Most of us live very well-planned and ordered lives.
In school, we follow a set schedule of classes, sports, projects and
clubs. We set out to find the right school, the right major, the right first
job. We carefully plan out the wedding, the first house, the birth of our
children, the security of our family.
We work hard to cover all the bases, to leave nothing to chance.
Regardless of what happens, we stick to the program.
But more than once along the way, our carefully ordered world is
knocked off kilter. Schedules are delayed; plans are interrupted;
arrangements are changed. Something goes wrong—and we have to
work out a “Plan B”.
Sometimes our well-planned and tightly structured life is
interrupted—by God: God in the form of someone in need, someone in
crisis, someone rejected or forgotten. God breaks into our life and
disrupts our carefully laid-out world. God insinuates himself into our
lives—and we find that it is no longer about us, but about someone else.
That’s what happens to Mary in Luke’s Gospel. Her life is pretty
well set: She has been brought up in the faith of her people, she has been
taught how to manage a home, she is set to marry the carpenter Joseph
and settle into the life of spouse and mother.
And then God interrupts.
God calls her to give birth—now—to his Son. It will be the first of
many times Mary’s life will be interrupted by God.
And Mary always says yes.
Today’s Solemnity of the Immaculate Conception honors Mary for
her yes to God, for her willingness to let God break into her set and safe
world for the sake of the world beyond herself; God appeals to her
selflessness and humility to give birth to his Christ.

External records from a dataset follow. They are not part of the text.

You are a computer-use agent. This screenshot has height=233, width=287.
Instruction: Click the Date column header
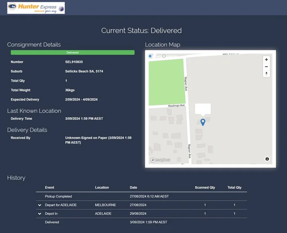pos(133,188)

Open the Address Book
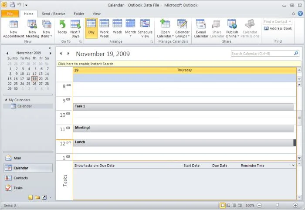pos(278,28)
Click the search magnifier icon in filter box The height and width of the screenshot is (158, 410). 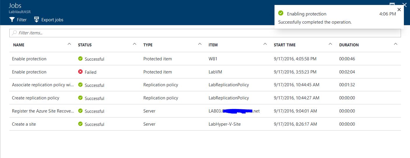click(x=14, y=33)
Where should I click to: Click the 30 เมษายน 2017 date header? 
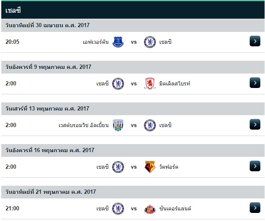[x=47, y=26]
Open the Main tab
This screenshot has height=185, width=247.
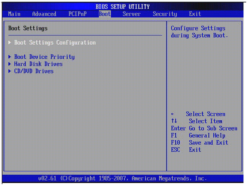click(14, 14)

God interrupts our lives as well, calling us to put aside our own
needs and wants to give birth to his Son at times we had not planned for.

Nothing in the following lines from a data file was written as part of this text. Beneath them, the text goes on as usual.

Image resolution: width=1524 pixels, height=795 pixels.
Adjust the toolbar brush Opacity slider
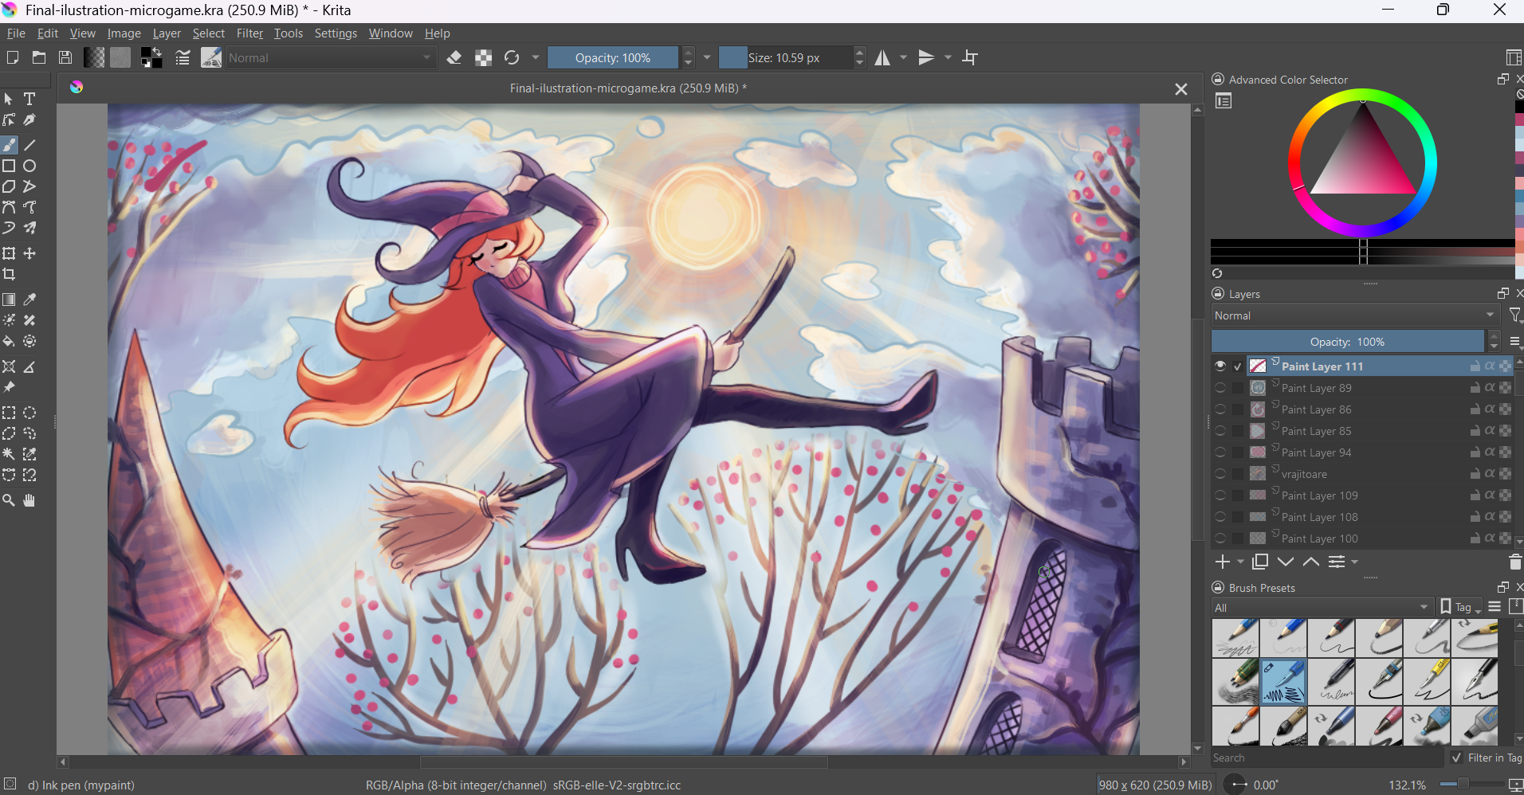tap(612, 57)
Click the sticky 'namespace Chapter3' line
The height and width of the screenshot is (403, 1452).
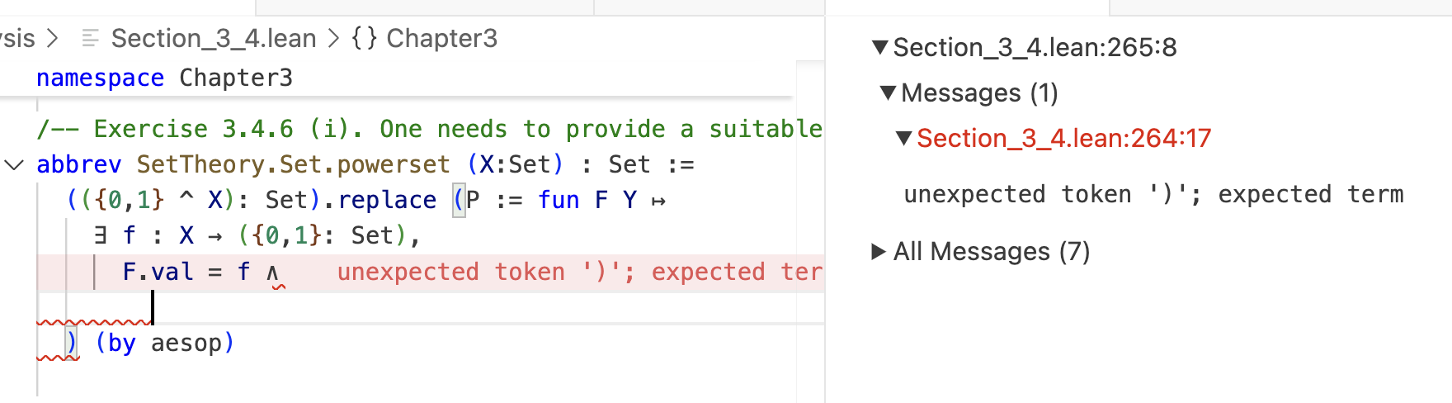click(x=164, y=78)
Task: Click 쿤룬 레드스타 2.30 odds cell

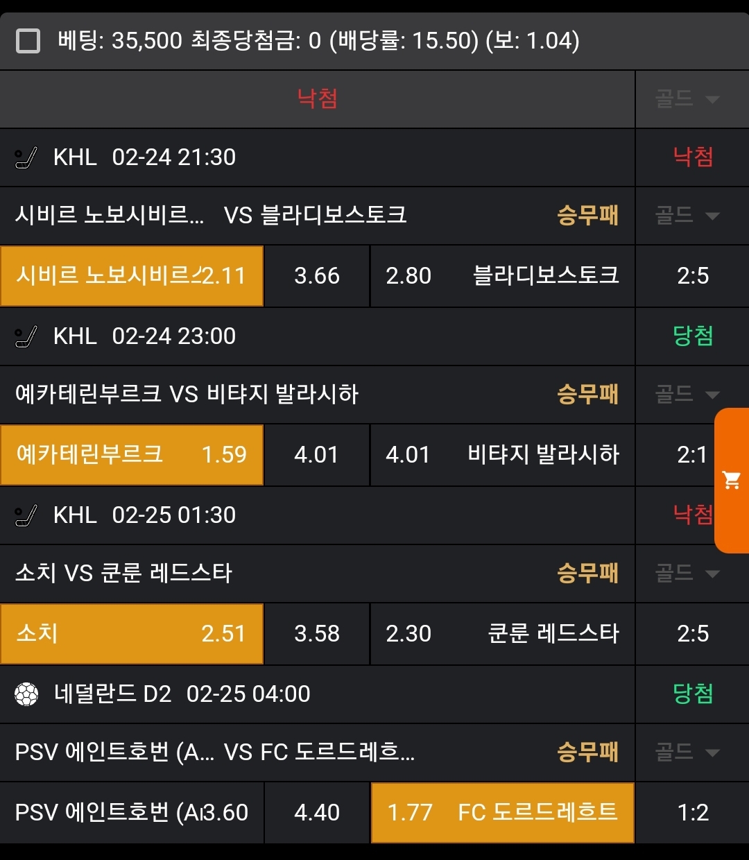Action: [503, 634]
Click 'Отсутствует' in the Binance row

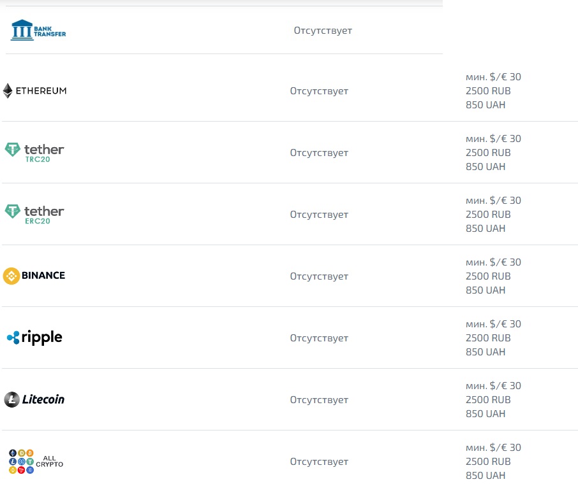[319, 276]
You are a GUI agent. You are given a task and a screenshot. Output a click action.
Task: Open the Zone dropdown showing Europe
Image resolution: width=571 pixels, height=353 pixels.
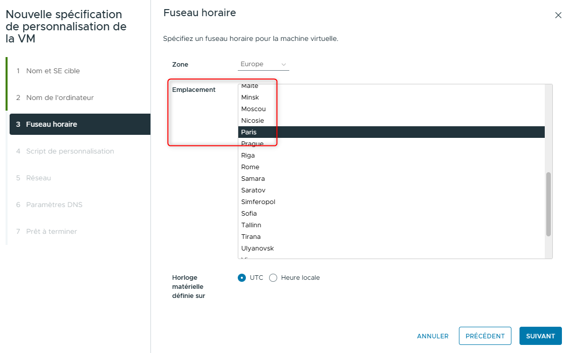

Gabriel appears in our busy days in the form of the poor, the forgotten,
and the hurting, asking us to put aside that day’s agenda to be the
compassion and peace of God for that messenger at the door.

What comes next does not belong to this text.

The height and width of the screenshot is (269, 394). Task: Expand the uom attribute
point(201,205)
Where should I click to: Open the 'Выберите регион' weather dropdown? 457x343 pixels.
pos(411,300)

Let us pray today that, like our sister Mary, we may welcome
God’s “interrupting” our lives to do something good and healing and
holy for others; that, like our mother Mary, we may take on the selfless,
demanding work of giving birth to God in our own Nazareth’s and
Bethlehem’s.
Gracious God, may we possess the faith and trust of your daughter
Mary to say yes to your “interruptions” in our lives, when you call us to
make your presence real in our own time and place. In our welcoming
of your Son into our homes and hearts, may we embrace the Advent
meaning of this gift of time you have given us.